At present there are no agreed viscosity measurements for different consistencies of fluid modification. The National Descriptors were developed in response to requests from SLTs and dietitians to provide a common language to describe consistency modification as clearly as possible (BDA/RCSLT 2002). Although food descriptors have been updated, the fluid descriptors have not been updated since 2002 and many practitioners have developed their own terminology in an attempt to clarify their recommendations. In the absence of any other guidelines, the descriptors were used as the basis for the development of the TIM tubes. The National Descriptors were also used within the study as part of the training and the written information given to participants. The TIM tubes provide the first visual representation of different fluid consistencies and this study has shown that the presence of a visual aid can improve modification accuracy.
The use of the TIM tubes also paves the way for subsequent avenues of research to promote effective support for people with dysphagia. An effectiveness study in a clinical setting would be beneficial to confirm the effect of training and TIM tubes under more ecologically valid circumstances. This investigation into the efficacy of training should therefore be viewed as a precursor to an effectiveness study to determine the effectiveness of training and the use of TIM tubes in the field. Given the qualified success of training and of the TIM tubes in improving accuracy of modification of fluids subsequent effectiveness research is warranted.
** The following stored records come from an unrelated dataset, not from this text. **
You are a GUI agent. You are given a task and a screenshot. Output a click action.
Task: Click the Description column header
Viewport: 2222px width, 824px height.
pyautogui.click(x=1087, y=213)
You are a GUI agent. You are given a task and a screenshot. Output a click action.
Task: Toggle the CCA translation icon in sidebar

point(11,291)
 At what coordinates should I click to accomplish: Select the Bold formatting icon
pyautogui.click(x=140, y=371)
As noted above the TIM tubes could also be used with other client groups, a future effectiveness study could encompass a broader group of care givers supporting people with dysphagia rather than simply being restricted to those supporting people with ID.
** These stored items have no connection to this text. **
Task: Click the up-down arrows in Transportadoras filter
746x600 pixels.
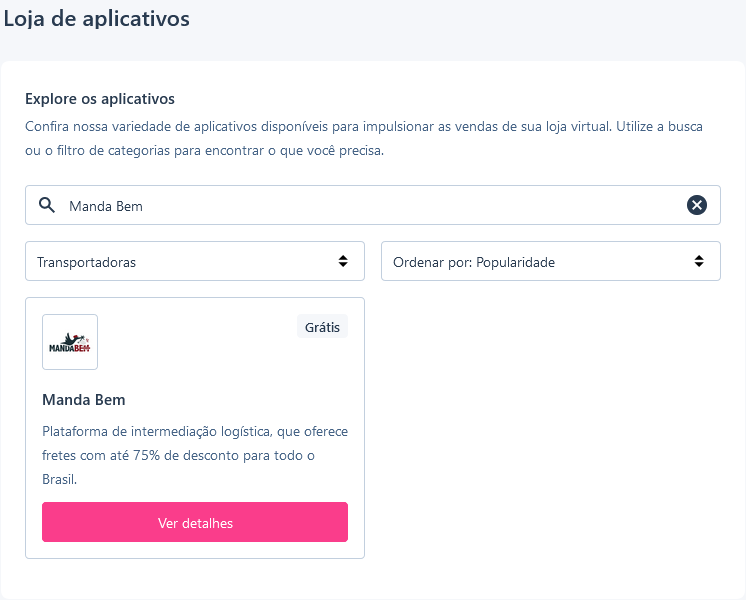Action: [343, 261]
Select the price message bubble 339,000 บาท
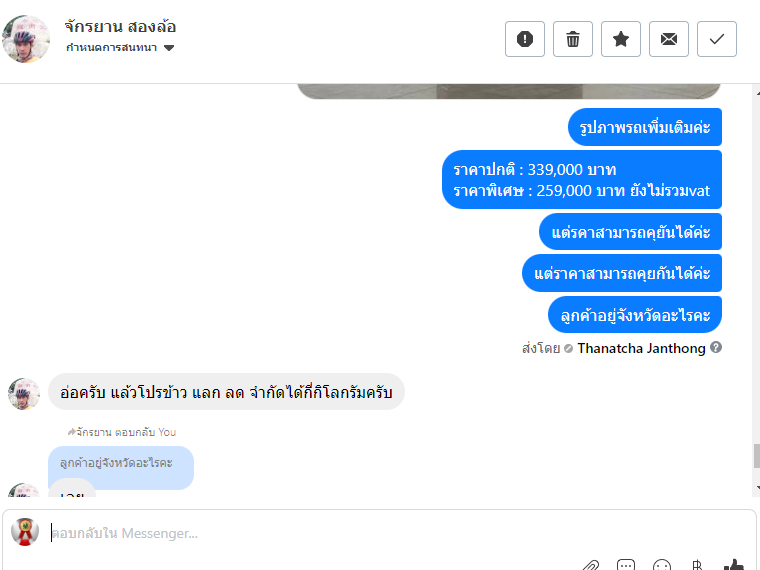760x570 pixels. (x=582, y=180)
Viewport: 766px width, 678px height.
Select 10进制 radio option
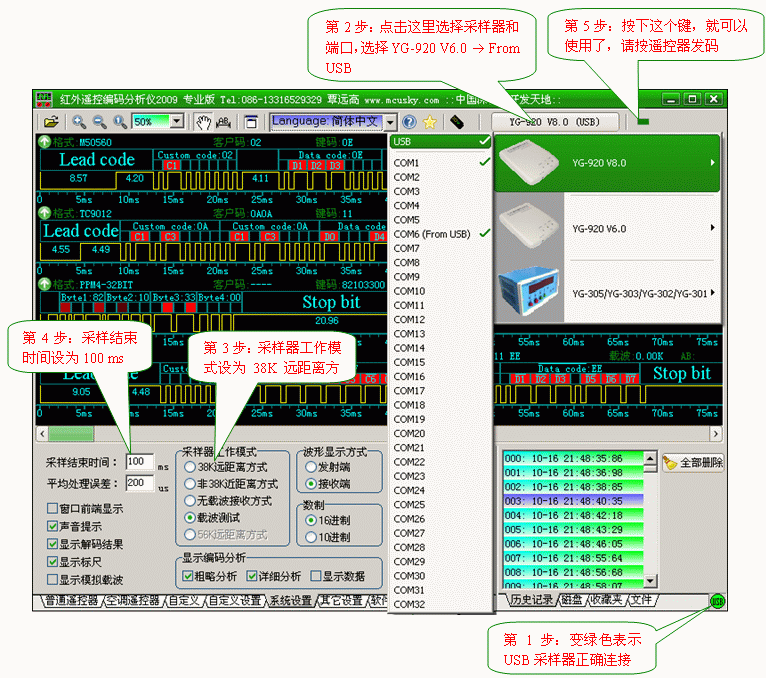click(x=311, y=537)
There are many clinical implications from this study. First, dysphagia training appears to be efficacious in enabling carers to more accurately modify fluids. The combination of training and use of TIM tubes increased the accuracy of consistency modification and, if used more widely, may result in improved compliance with prescribed dysphagia management strategies. Incorrectly thickened drinks can have negative implications for patient health and well-being. Being able to achieve the correct consistency at the first attempt will limit wastage of both time and thickening product.
With the presence of a TIM tube, any visiting health professional can monitor the accuracy of the consistency offered to the patient so that inaccuracies can be identified and rectified quickly, thus potentially improving patient safety. By giving the patient ownership of the TIM tube we could also increase their involvement and control over their own care.
The TIM tubes may also enable caregivers to more accurately cascade the information about individual management strategies for people requiring modification of liquids which may also help caregivers to more consistently modify fluids accurately over time. This is particularly important in situations where people are reliant on multiple caregivers and where frequent staff changes occur. Improved ability for caregivers to cascade training to one another may also help to reduce the frequency of training required to be provided by professionals.
This study has demonstrated the efficacy of typical training and the use of TIM tubes in helping caregivers to accurately modify fluids to accurate safe consistencies. The TIM tubes appear to be a useful tool supporting accurate long term management of dysphagia. Further effectiveness work is needed to confirm their utility.